[WORK ITEM]
Could you report every line from the entries that includes the word "computer"?

[RECORD SET]
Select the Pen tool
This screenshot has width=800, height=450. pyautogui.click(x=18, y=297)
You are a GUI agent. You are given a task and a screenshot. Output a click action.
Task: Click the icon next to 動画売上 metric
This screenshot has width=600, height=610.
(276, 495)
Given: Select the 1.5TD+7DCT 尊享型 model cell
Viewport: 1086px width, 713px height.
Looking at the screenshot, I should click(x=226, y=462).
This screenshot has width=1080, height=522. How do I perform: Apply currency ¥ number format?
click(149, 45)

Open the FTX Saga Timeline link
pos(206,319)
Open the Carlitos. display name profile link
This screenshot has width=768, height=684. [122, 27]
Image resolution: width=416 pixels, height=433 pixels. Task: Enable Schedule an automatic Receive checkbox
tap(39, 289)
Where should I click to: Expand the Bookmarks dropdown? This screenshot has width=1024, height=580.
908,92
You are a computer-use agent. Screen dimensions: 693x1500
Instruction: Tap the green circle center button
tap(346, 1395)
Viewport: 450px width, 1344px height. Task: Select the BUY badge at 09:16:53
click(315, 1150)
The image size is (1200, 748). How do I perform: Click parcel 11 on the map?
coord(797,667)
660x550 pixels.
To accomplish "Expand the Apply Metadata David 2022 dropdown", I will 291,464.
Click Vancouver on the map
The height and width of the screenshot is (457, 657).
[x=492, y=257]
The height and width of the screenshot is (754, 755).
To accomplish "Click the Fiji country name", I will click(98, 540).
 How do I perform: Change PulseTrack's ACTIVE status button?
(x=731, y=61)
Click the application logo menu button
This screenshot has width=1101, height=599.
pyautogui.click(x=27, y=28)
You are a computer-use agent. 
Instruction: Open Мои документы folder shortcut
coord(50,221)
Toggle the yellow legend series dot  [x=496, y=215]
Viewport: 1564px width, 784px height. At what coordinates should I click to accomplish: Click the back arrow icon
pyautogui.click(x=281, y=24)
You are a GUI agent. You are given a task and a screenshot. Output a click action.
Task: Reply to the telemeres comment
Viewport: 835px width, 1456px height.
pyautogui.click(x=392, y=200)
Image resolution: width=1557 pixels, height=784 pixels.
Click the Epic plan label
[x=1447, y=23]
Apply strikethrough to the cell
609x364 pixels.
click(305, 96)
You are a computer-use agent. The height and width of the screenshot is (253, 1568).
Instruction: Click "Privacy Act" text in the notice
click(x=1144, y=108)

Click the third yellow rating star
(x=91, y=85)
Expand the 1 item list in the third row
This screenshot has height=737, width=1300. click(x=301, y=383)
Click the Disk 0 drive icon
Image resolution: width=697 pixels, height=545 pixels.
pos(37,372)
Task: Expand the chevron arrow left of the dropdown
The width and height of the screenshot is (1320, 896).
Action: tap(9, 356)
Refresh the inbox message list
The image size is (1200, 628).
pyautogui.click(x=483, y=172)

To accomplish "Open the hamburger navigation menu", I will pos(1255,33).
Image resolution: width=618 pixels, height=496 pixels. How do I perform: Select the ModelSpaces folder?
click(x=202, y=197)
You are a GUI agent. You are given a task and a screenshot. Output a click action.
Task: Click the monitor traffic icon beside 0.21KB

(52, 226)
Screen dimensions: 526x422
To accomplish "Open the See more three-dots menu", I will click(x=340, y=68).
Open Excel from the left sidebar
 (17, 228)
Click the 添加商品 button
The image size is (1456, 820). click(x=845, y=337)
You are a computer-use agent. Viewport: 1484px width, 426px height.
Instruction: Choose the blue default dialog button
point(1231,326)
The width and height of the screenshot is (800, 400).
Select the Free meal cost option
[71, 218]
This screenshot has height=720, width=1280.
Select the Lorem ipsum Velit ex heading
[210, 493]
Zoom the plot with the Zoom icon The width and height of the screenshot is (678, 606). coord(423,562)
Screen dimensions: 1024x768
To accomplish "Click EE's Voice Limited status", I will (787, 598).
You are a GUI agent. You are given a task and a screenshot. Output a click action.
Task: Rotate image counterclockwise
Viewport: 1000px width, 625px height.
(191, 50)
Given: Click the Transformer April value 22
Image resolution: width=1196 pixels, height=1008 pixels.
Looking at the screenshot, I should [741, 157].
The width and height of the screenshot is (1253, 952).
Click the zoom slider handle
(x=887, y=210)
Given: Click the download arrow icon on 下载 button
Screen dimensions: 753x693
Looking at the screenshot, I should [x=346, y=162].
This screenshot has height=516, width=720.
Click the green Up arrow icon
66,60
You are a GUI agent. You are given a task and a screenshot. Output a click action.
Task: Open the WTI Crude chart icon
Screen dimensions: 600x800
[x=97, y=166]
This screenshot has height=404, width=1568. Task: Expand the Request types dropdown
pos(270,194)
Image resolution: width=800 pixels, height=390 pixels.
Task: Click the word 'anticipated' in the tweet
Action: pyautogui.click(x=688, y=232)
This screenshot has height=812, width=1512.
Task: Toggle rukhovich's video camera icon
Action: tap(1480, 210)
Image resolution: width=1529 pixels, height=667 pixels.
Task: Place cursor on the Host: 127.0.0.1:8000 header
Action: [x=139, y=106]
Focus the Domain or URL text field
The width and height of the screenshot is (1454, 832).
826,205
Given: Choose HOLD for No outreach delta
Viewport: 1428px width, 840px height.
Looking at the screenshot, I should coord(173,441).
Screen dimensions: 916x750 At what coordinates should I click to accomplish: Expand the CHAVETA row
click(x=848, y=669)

[ANSWER FOR THE TASK]
You are a computer-use agent. Screen dimensions: 693x1500
You are a computer-use agent. 
You are a computer-use agent. The height and width of the screenshot is (253, 1568).
You are a computer-use agent. Viewport: 1484px width, 426px height.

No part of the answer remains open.